US9127824B2

US9127824B2 - LED lamp

Info

Publication number: US9127824B2
Application number: US13/988,132
Authority: US
Inventors: Fa-Wei Zhang; Tao-Lin Zhu; Zhao-Yong Zheng; Wan-Jiong Lin
Original assignee: Ningbo Self Electronics Co Ltd
Current assignee: Ningbo Self Electronics Co Ltd; Self Electronics USA Corp
Priority date: 2010-11-19
Filing date: 2010-12-23
Publication date: 2015-09-08
Also published as: EP2698578A4; CN102095131B; US20130308319A1; WO2012065285A1; EP2698578A1; CN102095131A

Abstract

A LED lamp includes a number of lenses each of which includes a light emitting surface and a plurality of shades mounted on the light emitting surface. Each of the shades includes a hole whose sectional area in radial direction is equal to that of the light emitting surface. An axial height of the hole follows the formula

H_{φ} = \frac{ϕ_{\max}}{\tan θ_{\max}},

wherein H_φ is the axial height of the hole, φ_maxis a diameter value of the light emitting surface, and θ_maxis an output angle of the lens. Accordingly, a work area of the anti-glare LED lamp can be extend the most thereof since the shades block the stray light of a glare area of the LED lamp and strictly separates the work area from the glare area, and no stray light shot into eye in any areas. Therefore, the anti-glare LED lamp can achieve light distribution as designed without glare under cooperation of the lenses and the shades.

Description

CROSS REFERENCE TO RELATED APPLICATION

This application is a national phase application of and claims the benefits of PCT Application No. PCT/CN/2010/002138, filed on Dec. 23, 2010.

BACKGROUND

1. Technical Field

The disclosure relates to electrical lighting devices, and more particularly to an LED lamp using at least one single-chip or multi-chip light-emitting-diode (“LED”), and a shade module which minimizing glare.

◆ **Data records**

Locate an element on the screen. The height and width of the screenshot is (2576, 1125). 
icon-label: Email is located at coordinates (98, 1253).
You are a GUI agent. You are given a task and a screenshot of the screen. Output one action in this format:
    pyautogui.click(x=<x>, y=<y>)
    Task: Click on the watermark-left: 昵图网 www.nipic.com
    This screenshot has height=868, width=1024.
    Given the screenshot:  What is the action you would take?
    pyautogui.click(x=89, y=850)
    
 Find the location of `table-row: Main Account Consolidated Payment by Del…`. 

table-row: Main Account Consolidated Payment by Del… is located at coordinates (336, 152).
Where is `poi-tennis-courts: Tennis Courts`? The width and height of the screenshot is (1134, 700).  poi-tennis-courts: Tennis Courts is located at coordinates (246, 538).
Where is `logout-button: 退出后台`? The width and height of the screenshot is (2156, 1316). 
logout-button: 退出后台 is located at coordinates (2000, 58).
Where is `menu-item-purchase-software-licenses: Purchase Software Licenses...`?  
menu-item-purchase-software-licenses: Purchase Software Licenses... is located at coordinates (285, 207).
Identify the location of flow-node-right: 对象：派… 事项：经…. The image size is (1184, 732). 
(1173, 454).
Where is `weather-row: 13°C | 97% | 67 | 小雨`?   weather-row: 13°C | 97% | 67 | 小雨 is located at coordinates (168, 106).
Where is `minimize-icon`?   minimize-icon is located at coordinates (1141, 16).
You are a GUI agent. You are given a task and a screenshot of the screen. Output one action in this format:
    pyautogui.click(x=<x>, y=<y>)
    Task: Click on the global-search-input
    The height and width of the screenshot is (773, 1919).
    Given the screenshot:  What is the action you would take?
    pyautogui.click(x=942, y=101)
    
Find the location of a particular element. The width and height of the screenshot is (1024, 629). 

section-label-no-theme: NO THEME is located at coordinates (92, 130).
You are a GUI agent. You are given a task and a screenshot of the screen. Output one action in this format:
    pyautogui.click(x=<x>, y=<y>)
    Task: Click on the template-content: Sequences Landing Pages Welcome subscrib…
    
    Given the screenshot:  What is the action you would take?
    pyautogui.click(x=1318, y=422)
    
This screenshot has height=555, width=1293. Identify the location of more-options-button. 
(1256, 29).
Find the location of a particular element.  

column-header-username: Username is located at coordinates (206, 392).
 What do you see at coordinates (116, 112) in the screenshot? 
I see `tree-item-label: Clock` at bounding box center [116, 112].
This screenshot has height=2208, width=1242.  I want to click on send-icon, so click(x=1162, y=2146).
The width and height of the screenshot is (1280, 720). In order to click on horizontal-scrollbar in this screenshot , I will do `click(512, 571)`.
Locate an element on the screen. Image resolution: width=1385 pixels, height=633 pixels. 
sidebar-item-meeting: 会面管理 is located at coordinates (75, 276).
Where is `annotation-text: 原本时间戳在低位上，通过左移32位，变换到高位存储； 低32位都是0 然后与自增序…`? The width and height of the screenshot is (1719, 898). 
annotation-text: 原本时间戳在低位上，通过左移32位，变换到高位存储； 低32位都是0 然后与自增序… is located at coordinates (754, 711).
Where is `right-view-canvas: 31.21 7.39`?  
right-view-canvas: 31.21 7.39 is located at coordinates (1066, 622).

◆ **Task prompt**
Reproduce the part of the LED lamp patent between "wherein H_φ is" and "and the shades.", inclusive, replacing "output angle" with "emission angle". The items come from a separate source unrelated to the LED lamp patent.

◆ **Answer to the problem**
wherein H_φ is the axial height of the hole, φ_maxis a diameter value of the light emitting surface, and θ_maxis an emission angle of the lens. Accordingly, a work area of the anti-glare LED lamp can be extend the most thereof since the shades block the stray light of a glare area of the LED lamp and strictly separates the work area from the glare area, and no stray light shot into eye in any areas. Therefore, the anti-glare LED lamp can achieve light distribution as designed without glare under cooperation of the lenses and the shades.